═══ SOURCE

The Holladays took a special interest in women artists of 18th-century France, a period when the Enlightenment and revolution brought women artists into prominence, then swept them out again. They acquired works by Élisabeth Louise Vigée-LeBrun, Adélaïde Labille-Guiard, Anne Vallayer-Coster, Marguerite Gérard, and others. These works, and the connections that Holladay built with artistic and political leaders in France, gave rise to major NMWA exhibitions and supported scholarly research on the artists. In 2006, Holladay was awarded the Legion of Honor for service to the arts of France.
In 2010, NMWA inaugurated the New York Avenue Sculpture Project, placing large, vibrant works by sculptor Niki de Saint Phalle on the median in front of the museum. Second Lady Jill Biden visited and toured the museum and library during the celebratory opening day.
Long a dream for Holladay, the 2014 exhibition Picturing Mary: Woman, Mother, Idea brought together masterpieces of Western art from around the world to examine the image of Mary. Featuring works by Botticelli, Michelangelo, and Gentileschi, the show was a success for the museum and a personal delight for Holladay.
Holladay celebrated the gift of a painting by Berthe Morisot from longtime museum supporters Joe and Teresa Lozano Long in April 2017.
Creating the National Museum of Women in the Arts was a true shared passion for Wilhelmina and Wallace Holladay. Both had a lifelong love of art. Wallace led the rehabilitation of the Masonic Temple as a museum, and Wilhelmina found the supporters to make their dream a reality.

══════
═══ ITEMS

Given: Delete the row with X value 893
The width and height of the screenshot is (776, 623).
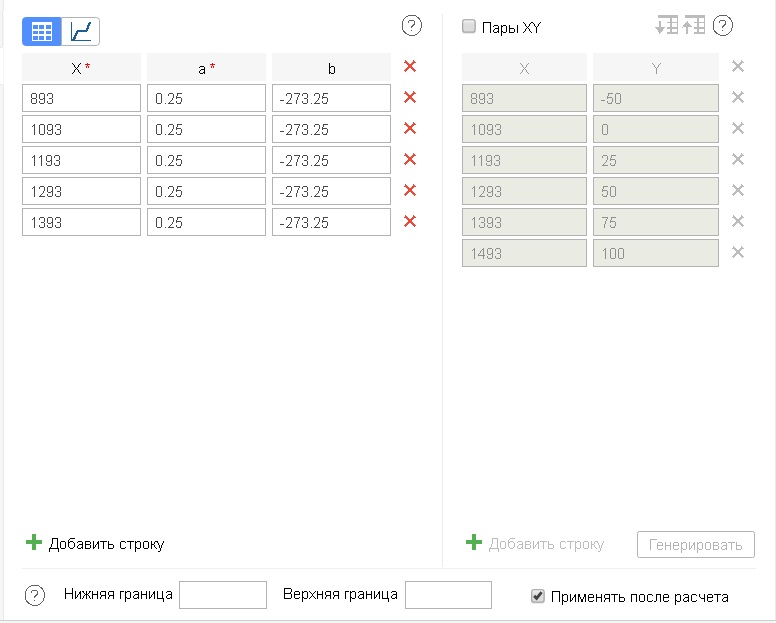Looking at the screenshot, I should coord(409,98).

══════
═══ ITEMS

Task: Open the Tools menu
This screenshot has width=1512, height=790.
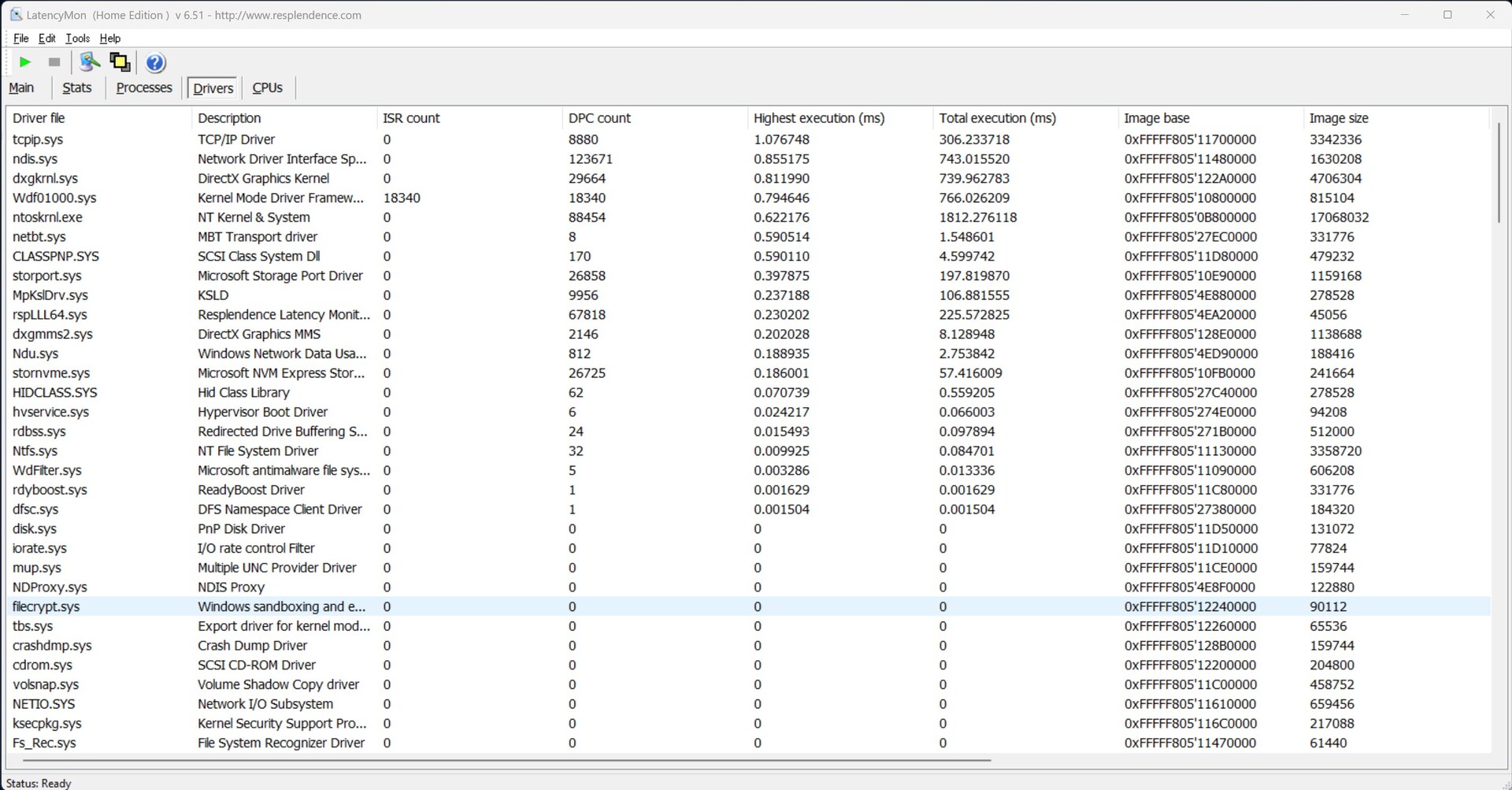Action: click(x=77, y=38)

══════

§ **TASK OBJECTIVE**
Reproduce the passage about the Holladays and their museum, word for word, between "The Holladays took" and "arts of France.", inclusive. None of the lines has anything to do with the passage about the Holladays and their museum.

§ **CORRECT OUTPUT**
The Holladays took a special interest in women artists of 18th-century France, a period when the Enlightenment and revolution brought women artists into prominence, then swept them out again. They acquired works by Élisabeth Louise Vigée-LeBrun, Adélaïde Labille-Guiard, Anne Vallayer-Coster, Marguerite Gérard, and others. These works, and the connections that Holladay built with artistic and political leaders in France, gave rise to major NMWA exhibitions and supported scholarly research on the artists. In 2006, Holladay was awarded the Legion of Honor for service to the arts of France.